Thursday, July 11, 2013

The Seventh Sunday after Pentecost - Proper 9, 7 July 2013


“How the other half…”
The Seventh Sunday after Pentecost, Proper 9
7 July 2013



The Episcopal Church of Our Savior
Mill Valley, California

Isaiah 66:10-14
Psalm 66:1-8           
Galatians 6:1-16
St. Luke 10:1-11, 16-20

INI

On Being Sent

Two Sundays ago, we heard the story of the Gerasene Demoniac, who having been healed by Jesus urges Jesus to allow him to join him and his disciples.  Jesus sends this man back to his town.  And in that sermon I attempted to emphasize that this was really not a shameful dismissal of this man but rather an sending of the man to an apostolic mission – for in telling the story of his own healing, he would be announcing the coming of the Kingdom of Heaven.

Last Sunday, our good Deacon Annette related the story of Jesus’ “setting his face toward Jerusalem”, in other words, his intentional sending of himself to the place that will hang him on the cross.  Here he is sent and he obeys the command that he go.  Later in the Gospel, someone also wants to go with Jesus, but along with several others makes excuses, “I need to go and bury my father”, or “I need to go say goodbye.”  To these sent ones Jesus says a polite, “Forget it!” and then advises the hearer and reader with: “No one who puts a hand to the plow and looks back is fit for the kingdom of God."

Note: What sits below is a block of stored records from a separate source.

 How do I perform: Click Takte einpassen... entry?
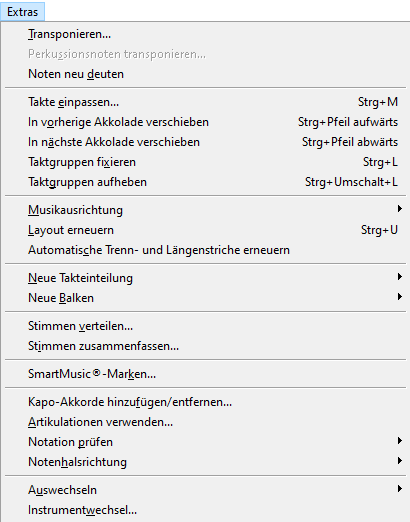[x=205, y=102]
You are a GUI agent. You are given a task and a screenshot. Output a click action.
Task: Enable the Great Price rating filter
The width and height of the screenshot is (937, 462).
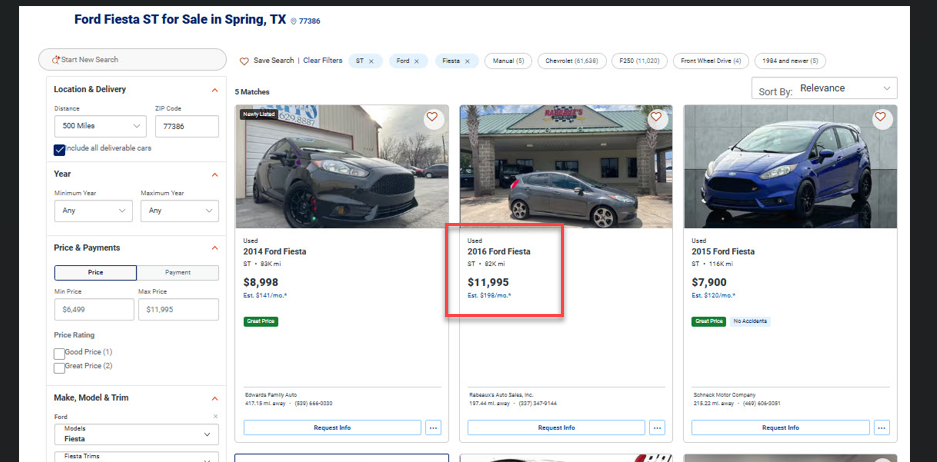(x=59, y=368)
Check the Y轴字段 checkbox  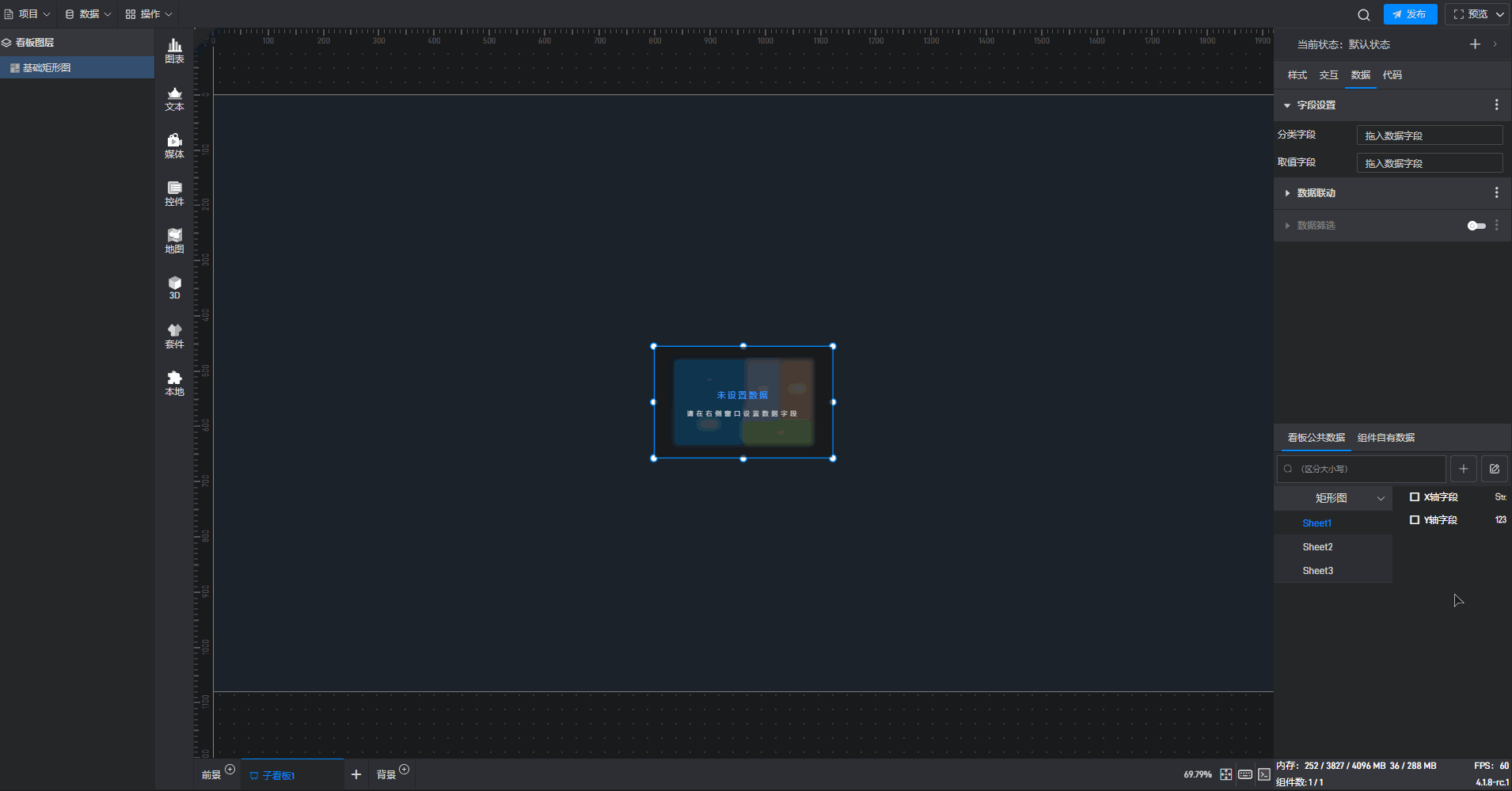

Today we are in a similar situation; only here Jesus actually does send out a number of people to speak the good news, the Gospel.  There are seventy of them, or if you are reading other ancient manuscripts it might be seventy-two of them.  It really doesn’t matter.  The symbolism of the numbers may relate to the Nations of the Earth to which these representatives are being sent – this would really be in alignment with Luke’s program and agenda, or this might be a symbol of being sent to the totality of Israel (six times 12).  What is apparent is that Jesus wants to encounter those around him and to announce good news.  That is the context of this lesson – and now I would hope that we could begin to learn something about our own mission here.  We are, you know, just as sent as these people were.  It is a mission that we share with them, and with all who would follow Jesus.  Thus it is important for us to hear Jesus’ “sending words” as keenly as those who originally heard them.  We are sent as well.  How, then shall we go?

On Urgency

Just this last week Canadian Anglicans and Canadian Lutherans met jointly in Ottawa to do business for their own ecclesiastical bodies, and to share in resolutions that would affect their common ministries.  In the Lutheran Session the National Bishop of the Evangelical Lutheran Church in Canada, Susan Johnson shared the results of a financial and demographic study of the denomination commissioned by the ELCIC’s Conference of Bishops.
It shows that 54 congregations have closed since the ELCIC was established in 1986, and that individual membership has dropped from more than 262,000 to about 139,000 during the same time period. Future projections are equally grim. The study suggests a further 64 ELCIC congregations will close by 2020.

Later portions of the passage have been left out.